More bad news. Seagulls are having problems, also - mostly with starvation.

link: Warmer Waters Disrupt Pacific Food Chain


On these craggy, remote islands west of San Francisco, the largest seabird colony in the contiguous United States throbs with life. Seagulls swarm so thick that visitors must yell to be heard above their cries. Pelicans glide.

But the steep decline of one bird species for the second straight year has rekindled scientists' fears that global warming could be undermining the coastal food supply, threatening not just the Farallones but entire marine ecosystems.

...But not this year. Almost none of the 20,000 pairs of Cassin's auklets nesting in the Farallones will raise a chick that lives more than a few days, a repeat of last year's "unprecedented" breeding failure, according to Russ Bradley, a seabird biologist with the Point Reyes Bird Observatory who monitors the birds on the islands.
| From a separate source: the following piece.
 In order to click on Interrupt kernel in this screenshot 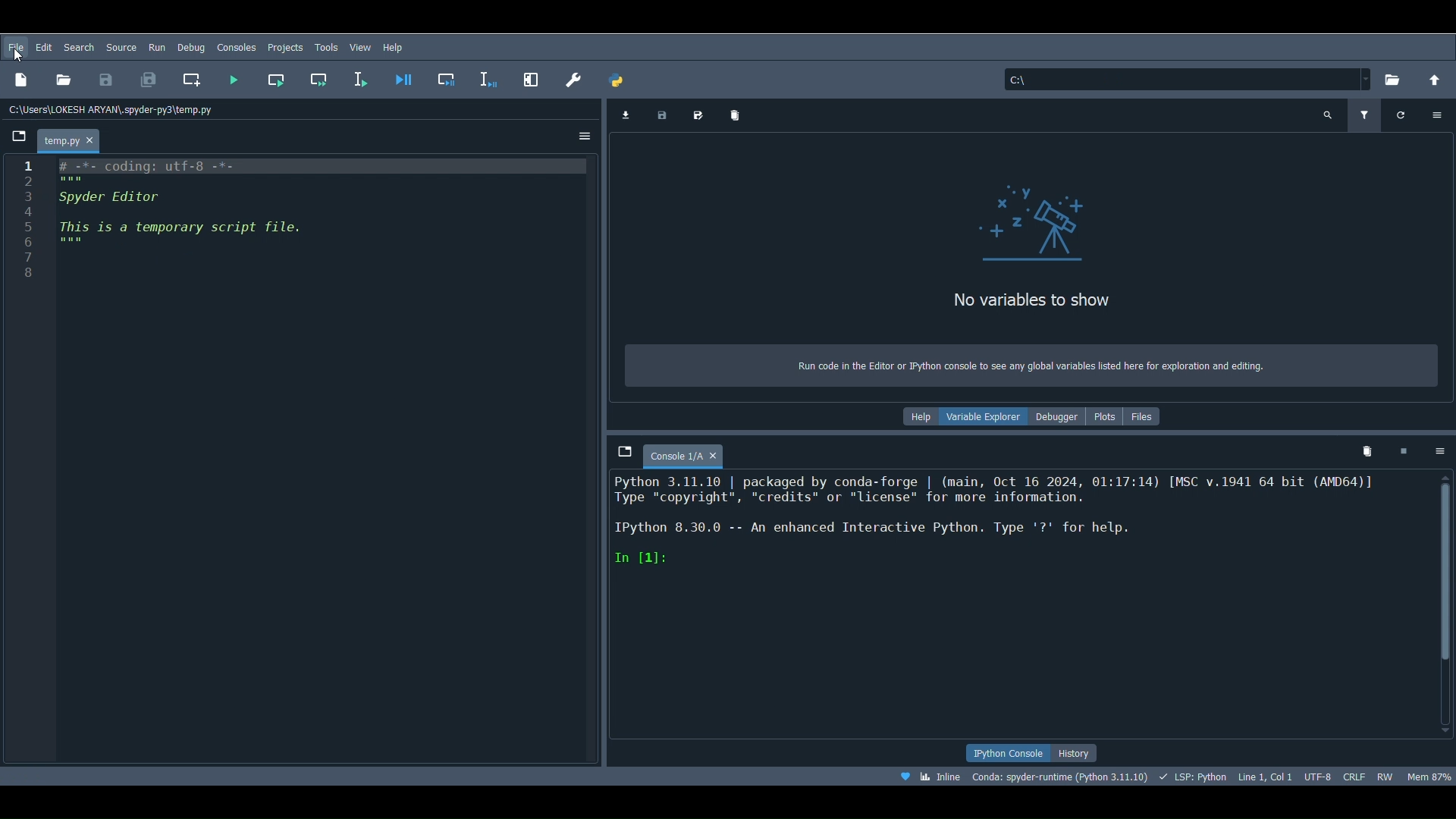, I will do `click(1404, 450)`.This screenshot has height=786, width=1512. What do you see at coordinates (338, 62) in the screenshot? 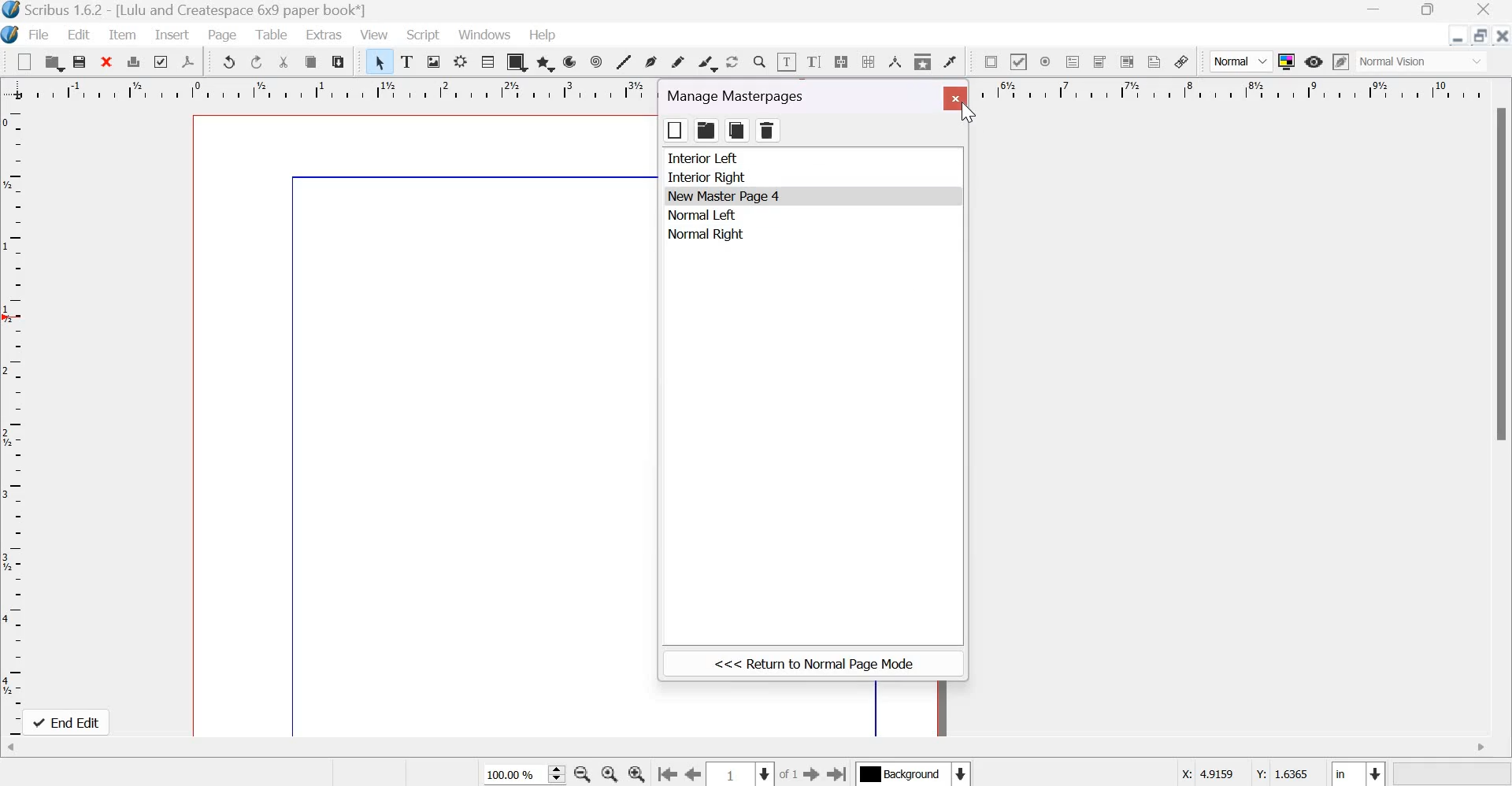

Scientists blame changes in West Coast climate patterns for a delay in the seasonal upwelling of cold, nutrient-rich waters from the ocean's depths for the second year in a row. Weak winds and faltering currents have left the Gulf of the Farallones without krill, on which Cassin's auklets and a variety of other seabirds, fish and mammals depend for food.

"The seas are warmer. And the number of krill being produced is lower," said Bradley as he held a Cassin's auklet chick, the only one from a study of 400 nests he expected to survive.

"Normally we would have hundreds," he said.

On "A Primeval Tide of Toxins" and the "Rise of Slime"

This article from the Los Angeles Times describes the problems that our oceans are having. The Jellyfish are doing well. And other slimey things.


In many places—the atolls of the Pacific, the shrimp beds of the Eastern Seaboard, the fiords of Norway—some of the most advanced forms of ocean life are struggling to survive while the most primitive are thriving and spreading. Fish, corals and marine mammals are dying while algae, bacteria and jellyfish are growing unchecked. Where this pattern is most pronounced, scientists evoke a scenario of evolution running in reverse, returning to the primeval seas of hundreds of millions of years ago....

Industrial society is overdosing the oceans with basic nutrients — the nitrogen, carbon, iron and phosphorous compounds that curl out of smokestacks and tailpipes, wash into the sea from fertilized lawns and cropland, seep out of septic tanks and gush from sewer pipes.

Modern industry and agriculture produce more fixed nitrogen —— fertilizer, essentially—than all natural processes on land. Millions of tons of carbon dioxide and nitrogen oxide, produced by burning fossil fuels, enter the ocean every day.

These pollutants feed excessive growth of harmful algae and bacteria.

At the same time, overfishing and destruction of wetlands have diminished the competing sea life and natural buffers that once held the microbes and weeds in check.

The consequences are evident worldwide.

....Jellyfish are flourishing in the soup, demonstrating their ability to adapt to wholesale changes—including the growing human appetite for them. Jellyfish have been around, after all, at least 500 million years, longer than most marine animals.


Some people are ready to adapt - fisherman who find their nets filled with jellyfish sell them to the people who eat them - mostly in China and Japan.

Some problems are not so simple. Like the Lyngbya majuscula:

"The fireweed began each spring as tufts of hairy growth and spread across the seafloor fast enough to cover a football field in an hour.

When fishermen touched it, their skin broke out in searing welts. Their lips blistered and peeled. Their eyes burned and swelled shut. Water that splashed from their nets spread the inflammation to their legs and torsos."


People have gotten so good at fishing - what with "industrial fleets with sonar, satellite data and global positioning systems" the the big fish in the oceans have declined by 90% over 50 years. Meanwhile - in some places - jellyfish have had a 10-fold increase.

So we lose things - we gain things. One door closes - another door opens. In this case - the door is being shut on tuna, cod and grouper and it's being opened to squids, crabs, sea urchins, jellyfish - and other slimey things.

Nature has it's way of figuring out a balance. As people we are shutting the doors on ourselves.